6. Il résulte de ce qui précède que M. A est fondé à solliciter la réduction de la cotisation primitive d'impôt sur le revenu mise à sa charge au titre de l'année 2020 à concurrence de l'application de l'exonération prévue au 36° de l'article 81 du code général des impôts.

D É C I D E :

Article 1er : La cotisation primitive d'impôt sur le revenu mise à la charge de M. A au titre de l'année 2020 est réduite à concurrence de l'application de l'exonération prévue au 36° de l'article 81 du code général des impôts aux rémunérations issues du contrat de professionnalisation conclu le 1er octobre 2019.

Article 2 : Le présent jugement sera notifié à M. B A et au directeur régional des finances publiques de Bretagne et du département d'Ille-et-Vilaine.

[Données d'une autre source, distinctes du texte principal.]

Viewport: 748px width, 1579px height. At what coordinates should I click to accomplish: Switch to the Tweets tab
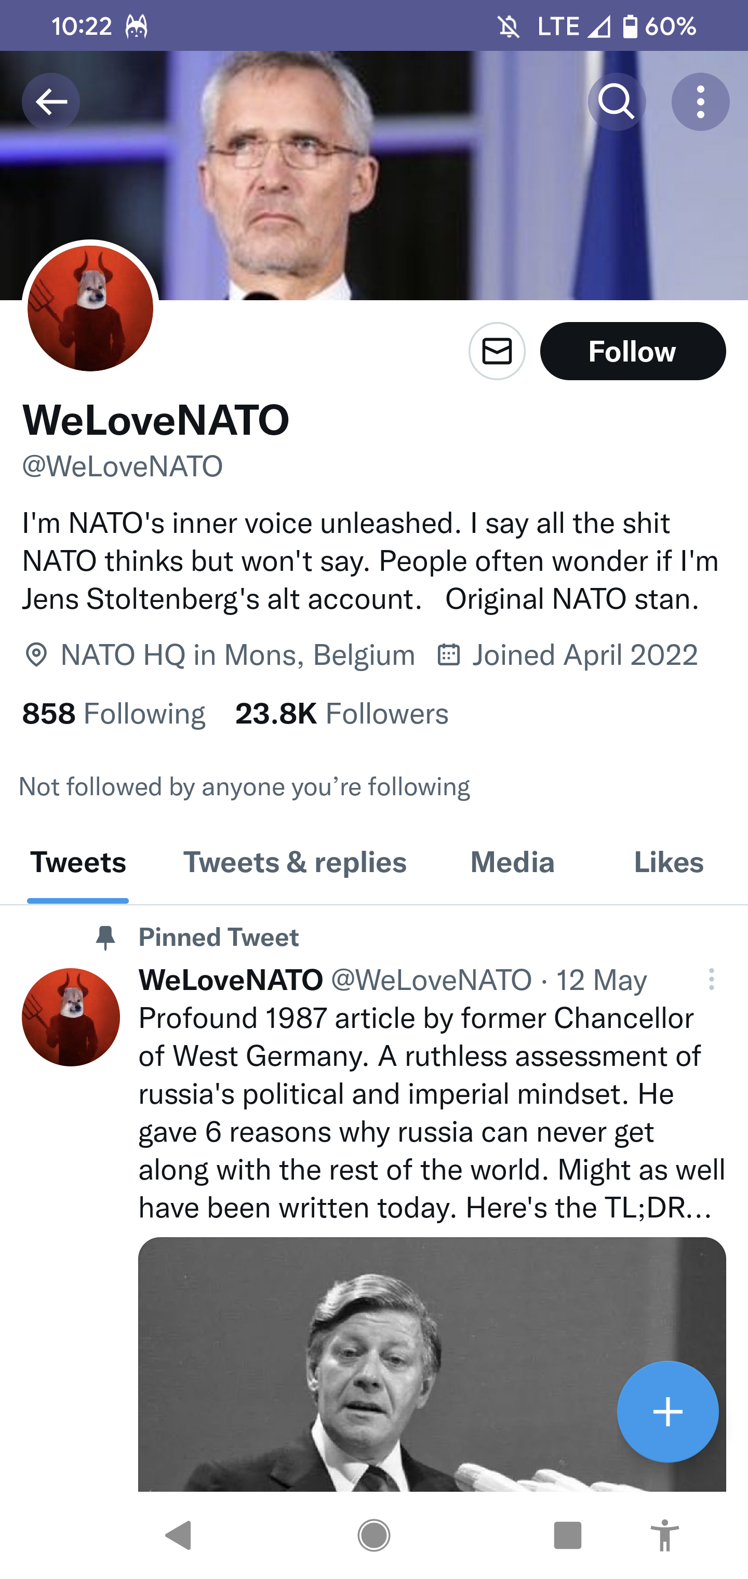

Délibéré après l'audience du 15 mai 2024, à laquelle siégeaient :

M. Jouno, président,

M. Albouy, premier conseiller,

M. Ambert, conseiller.

Rendu public par mise à disposition au greffe le 29 mai 2024.

Le rapporteur,

signé

A. AmbertLe président,

signé

T. Jouno

La greffière,

signé

S. Guillou

La République mande et ordonne au ministre de l'économie, des finances et de la souveraineté industrielle et numérique en ce qui le concerne ou à tous commissaires de justice à ce requis en ce qui concerne les voies de droit commun contre les parties privées, de pourvoir à l'exécution de la présente décision.